Mulga Bill's Bicycle


"Mulga Bill's Bicycle" is a poem written in 1896 by Banjo Paterson. It was originally published in the 25 July 1896 edition of the Sydney Mail, and later appeared in the poet's second poetry collection Rio Grande's Last Race and Other Verses.
The poem is a ballad. Each line is a fourteener, having fourteen syllables and seven iambic feet.
It tells the tragic tale of Mulga Bill, a man whose pride in his riding skill causes him to purchase, ride and crash a bicycle. Although Mulga Bill claims expertise in riding all things his ineptitude and subsequent accident suggest that he may only know how to ride a horse.
The poem was first published in The Sydney Mail on 25 July 1896. It is amongst Paterson's most popular works. A 1973 reprinting of the poem illustrated by Kilmeny & Deborah Niland has been continuously in print since publication and won the 1973 ABPA Book Design Award and the 1974 Visual Arts Board Award.
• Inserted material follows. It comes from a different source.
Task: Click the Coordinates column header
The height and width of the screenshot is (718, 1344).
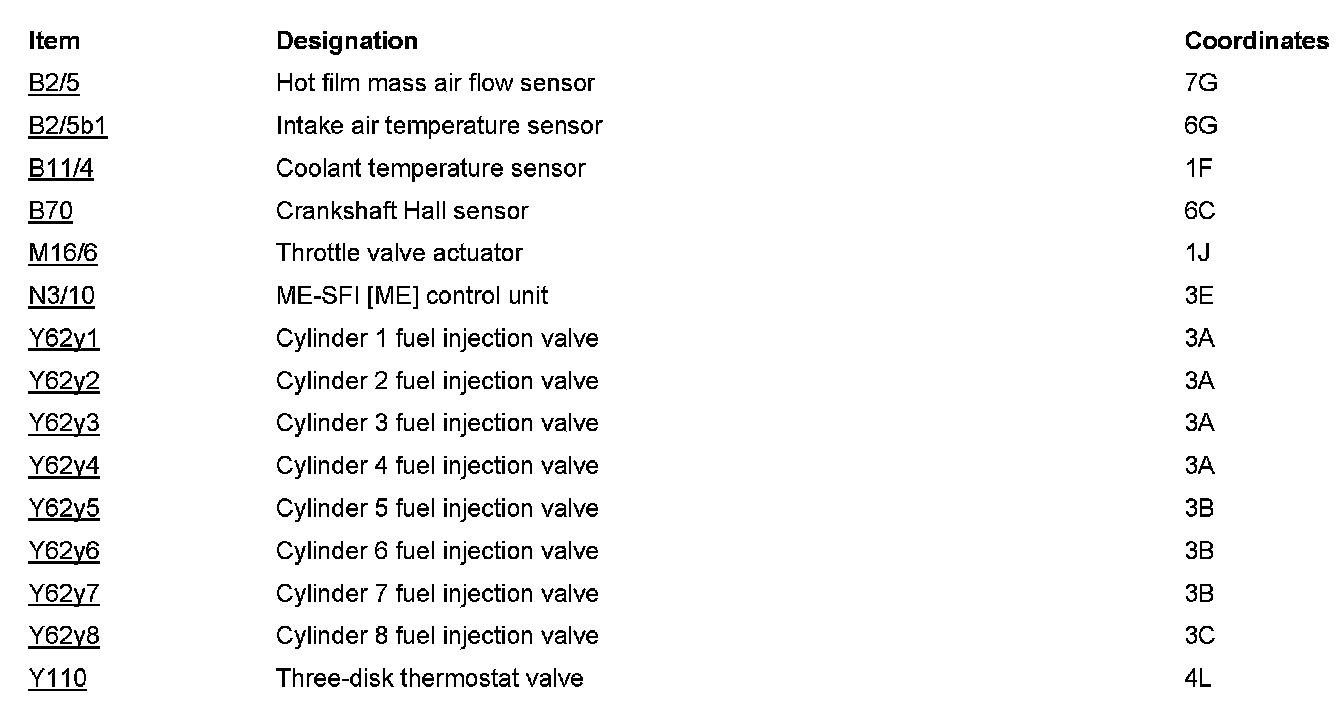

The novel by H. G. Wells on cycling, The Wheels of Chance: A Bicycling Idyll was published in the same year as this poem.
The poem actually featured the Safety bicycle. However, the poem has been inaccurately illustrated by various illustrators with a depiction of the visually more interesting Penny-farthing which had been superseded at the time the poem was written. The introduction of safety cycles gave rise to a bicycling boom with millions being manufactured in the decade 1890-1900. They were very popular in the Australian outback, widely used by shearers and itinerant workers at the time that Paterson wrote this poem.
The model for the character of Mulga Bill was William Henry Lewis, who knew Paterson in the vicinity of Bourke, New South Wales. Lewis had bought his bicycle as a result of a drought when there was no feed for horses.
Eaglehawk, Victoria—once a rural mining town, now part of greater Bendigo—was given as Mulga Bill's hometown. This has been recognised with the development of the Mulga Bill Bicycle Trail, a scenic ride taking in many of the mining attractions, historic sites and modern-day amenities of Eaglehawk.
Mulga is a very common species of Acacia that predominates the interior regions of the Australian bush, and colloquially, it is an alternative term for the Bush itself or wilderness regions, for example ‘up the mulga’. This poem is extremely important to Australian culture because it includes the start of the cycling craze. In the time this poem was written, everyone was buying bicycles because it was popular in Australia.
The poem has been set to music and the poem title was the name of a prominent Australian folk music group in the 1970s.